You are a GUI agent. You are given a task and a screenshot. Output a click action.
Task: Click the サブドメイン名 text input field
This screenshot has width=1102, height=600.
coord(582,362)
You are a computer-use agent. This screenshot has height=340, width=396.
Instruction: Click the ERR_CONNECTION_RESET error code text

==

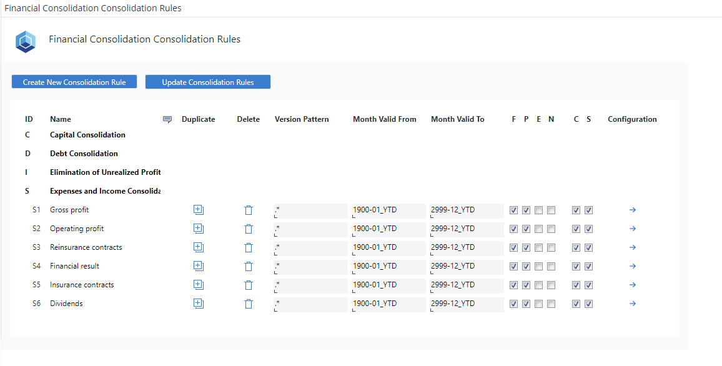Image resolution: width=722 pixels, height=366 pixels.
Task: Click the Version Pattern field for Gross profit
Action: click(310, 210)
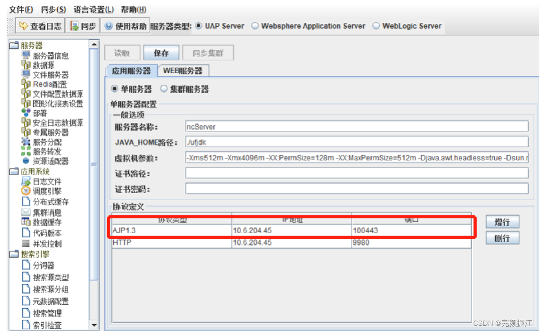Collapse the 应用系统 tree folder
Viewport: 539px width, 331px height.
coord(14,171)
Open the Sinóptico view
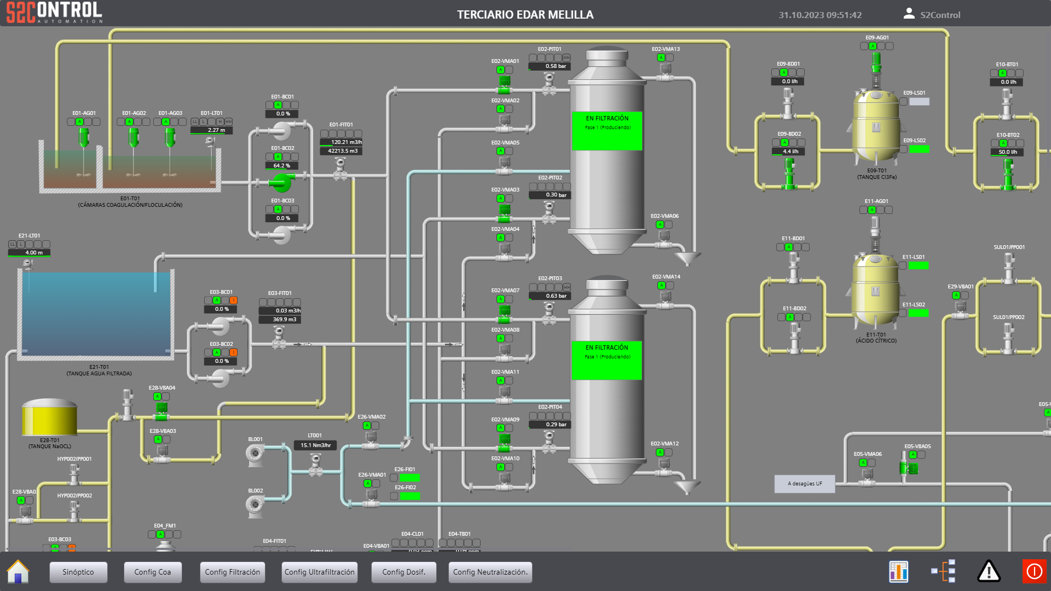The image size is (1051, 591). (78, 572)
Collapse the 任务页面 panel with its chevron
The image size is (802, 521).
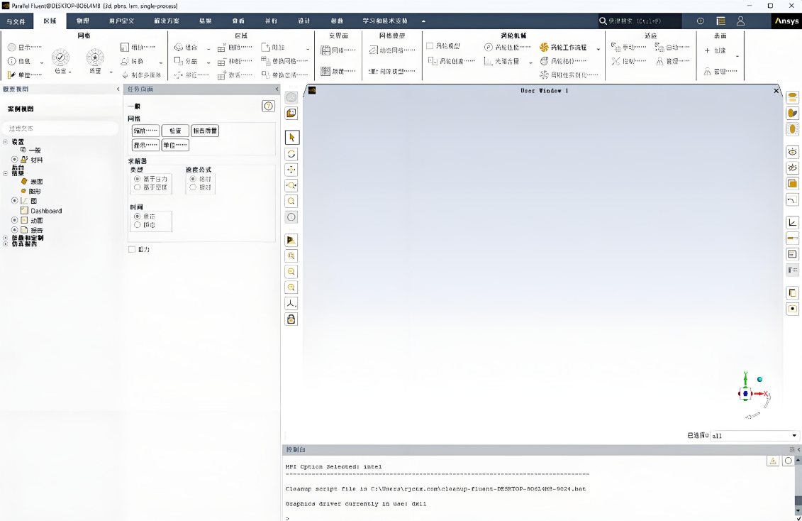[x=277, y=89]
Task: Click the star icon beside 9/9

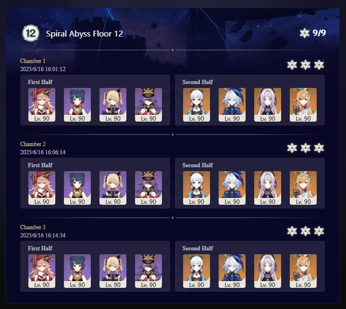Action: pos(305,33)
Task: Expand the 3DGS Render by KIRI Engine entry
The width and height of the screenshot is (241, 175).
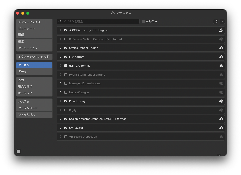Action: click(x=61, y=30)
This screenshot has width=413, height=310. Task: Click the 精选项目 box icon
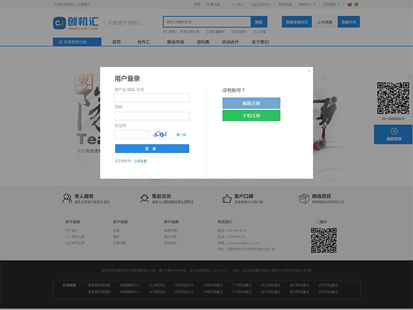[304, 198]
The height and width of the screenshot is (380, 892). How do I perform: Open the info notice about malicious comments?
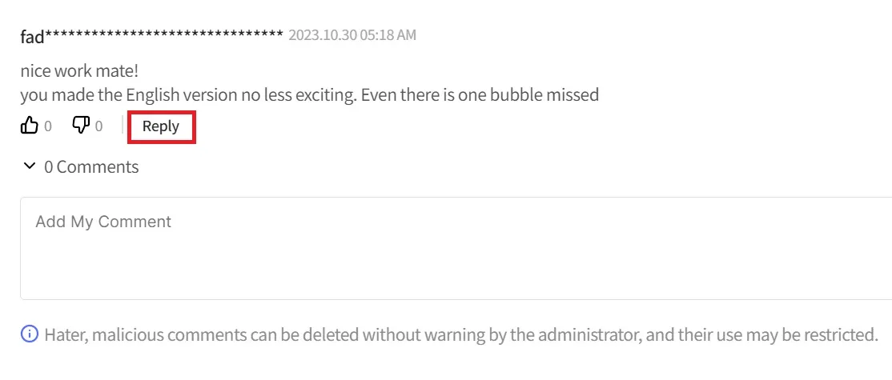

--

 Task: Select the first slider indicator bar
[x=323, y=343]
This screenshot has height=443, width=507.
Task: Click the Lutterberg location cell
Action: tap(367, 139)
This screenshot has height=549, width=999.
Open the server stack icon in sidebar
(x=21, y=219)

#### EXERCISE
Extract every line of the material above that contains the string "agent", matching case exactly. Which lines are they?

#### ANSWER BELOW
You are a GUI agent. You are given a task and a screenshot. Output a click action.
You are a computer-use agent. This screenshot has height=340, width=396.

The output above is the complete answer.